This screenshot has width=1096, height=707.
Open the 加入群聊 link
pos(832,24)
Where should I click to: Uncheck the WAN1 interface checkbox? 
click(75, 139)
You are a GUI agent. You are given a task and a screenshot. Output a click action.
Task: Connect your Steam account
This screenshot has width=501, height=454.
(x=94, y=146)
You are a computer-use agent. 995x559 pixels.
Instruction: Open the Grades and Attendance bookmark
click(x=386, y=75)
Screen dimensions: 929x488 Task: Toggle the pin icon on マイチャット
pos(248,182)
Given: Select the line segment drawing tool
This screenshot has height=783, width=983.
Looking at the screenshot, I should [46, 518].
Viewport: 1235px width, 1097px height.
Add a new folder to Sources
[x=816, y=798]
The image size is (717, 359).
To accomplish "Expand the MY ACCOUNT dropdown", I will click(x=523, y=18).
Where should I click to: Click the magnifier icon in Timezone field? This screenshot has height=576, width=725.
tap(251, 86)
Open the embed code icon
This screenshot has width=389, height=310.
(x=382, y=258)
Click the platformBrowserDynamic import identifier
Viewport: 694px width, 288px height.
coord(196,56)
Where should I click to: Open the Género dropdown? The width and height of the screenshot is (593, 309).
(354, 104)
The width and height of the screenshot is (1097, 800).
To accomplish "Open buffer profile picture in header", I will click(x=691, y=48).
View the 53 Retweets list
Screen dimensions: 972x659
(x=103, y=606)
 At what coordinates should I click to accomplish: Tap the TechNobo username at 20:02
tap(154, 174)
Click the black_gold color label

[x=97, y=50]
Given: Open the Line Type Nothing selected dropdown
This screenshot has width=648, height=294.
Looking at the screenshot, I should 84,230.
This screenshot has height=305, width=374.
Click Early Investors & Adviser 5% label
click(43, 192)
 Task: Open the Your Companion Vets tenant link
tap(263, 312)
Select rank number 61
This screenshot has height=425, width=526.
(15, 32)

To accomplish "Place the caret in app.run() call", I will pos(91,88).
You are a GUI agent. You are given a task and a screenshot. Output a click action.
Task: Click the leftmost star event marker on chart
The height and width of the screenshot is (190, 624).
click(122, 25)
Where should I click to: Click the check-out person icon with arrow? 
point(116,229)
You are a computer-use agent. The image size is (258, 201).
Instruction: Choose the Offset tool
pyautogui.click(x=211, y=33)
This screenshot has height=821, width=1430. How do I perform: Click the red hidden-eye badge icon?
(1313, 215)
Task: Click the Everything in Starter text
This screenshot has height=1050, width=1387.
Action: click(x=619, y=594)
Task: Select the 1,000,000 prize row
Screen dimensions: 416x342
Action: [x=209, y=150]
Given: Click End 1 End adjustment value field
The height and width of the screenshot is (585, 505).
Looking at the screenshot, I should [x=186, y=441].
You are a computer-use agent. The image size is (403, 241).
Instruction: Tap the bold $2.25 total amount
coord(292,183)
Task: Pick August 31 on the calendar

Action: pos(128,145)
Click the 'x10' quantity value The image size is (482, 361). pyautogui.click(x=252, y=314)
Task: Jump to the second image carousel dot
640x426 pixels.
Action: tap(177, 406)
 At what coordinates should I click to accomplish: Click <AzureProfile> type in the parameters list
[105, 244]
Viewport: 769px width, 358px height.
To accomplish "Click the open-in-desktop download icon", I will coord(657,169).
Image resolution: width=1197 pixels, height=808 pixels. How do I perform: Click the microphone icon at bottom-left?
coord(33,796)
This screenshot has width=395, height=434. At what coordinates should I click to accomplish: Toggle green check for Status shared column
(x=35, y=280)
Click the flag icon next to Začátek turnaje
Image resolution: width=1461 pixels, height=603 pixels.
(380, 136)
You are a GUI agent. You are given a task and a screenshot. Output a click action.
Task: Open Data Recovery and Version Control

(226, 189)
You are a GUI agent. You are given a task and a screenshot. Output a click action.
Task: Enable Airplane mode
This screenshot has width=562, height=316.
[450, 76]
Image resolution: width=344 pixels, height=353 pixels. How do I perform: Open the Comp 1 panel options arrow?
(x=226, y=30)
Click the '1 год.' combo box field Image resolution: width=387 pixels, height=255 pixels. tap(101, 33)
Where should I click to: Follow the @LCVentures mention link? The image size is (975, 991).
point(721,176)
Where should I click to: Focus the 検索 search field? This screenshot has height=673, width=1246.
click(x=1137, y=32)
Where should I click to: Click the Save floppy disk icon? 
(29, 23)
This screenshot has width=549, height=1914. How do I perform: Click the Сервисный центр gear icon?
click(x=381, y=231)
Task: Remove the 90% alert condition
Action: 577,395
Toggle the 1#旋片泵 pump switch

→ **Exercise instructions**
Restate word for word only the lines running from the beginning of the data to the line holding "Given: Select the line segment drawing tool", both included.

→ **Exercise output**
This screenshot has width=1096, height=707.
Open the 加入群聊 link
pos(832,24)
Where should I click to: Uncheck the WAN1 interface checkbox? 
click(75, 139)
You are a GUI agent. You are given a task and a screenshot. Output a click action.
Task: Connect your Steam account
This screenshot has width=501, height=454.
(x=94, y=146)
You are a computer-use agent. 995x559 pixels.
Instruction: Open the Grades and Attendance bookmark
click(x=386, y=75)
Screen dimensions: 929x488 Task: Toggle the pin icon on マイチャット
pos(248,182)
Given: Select the line segment drawing tool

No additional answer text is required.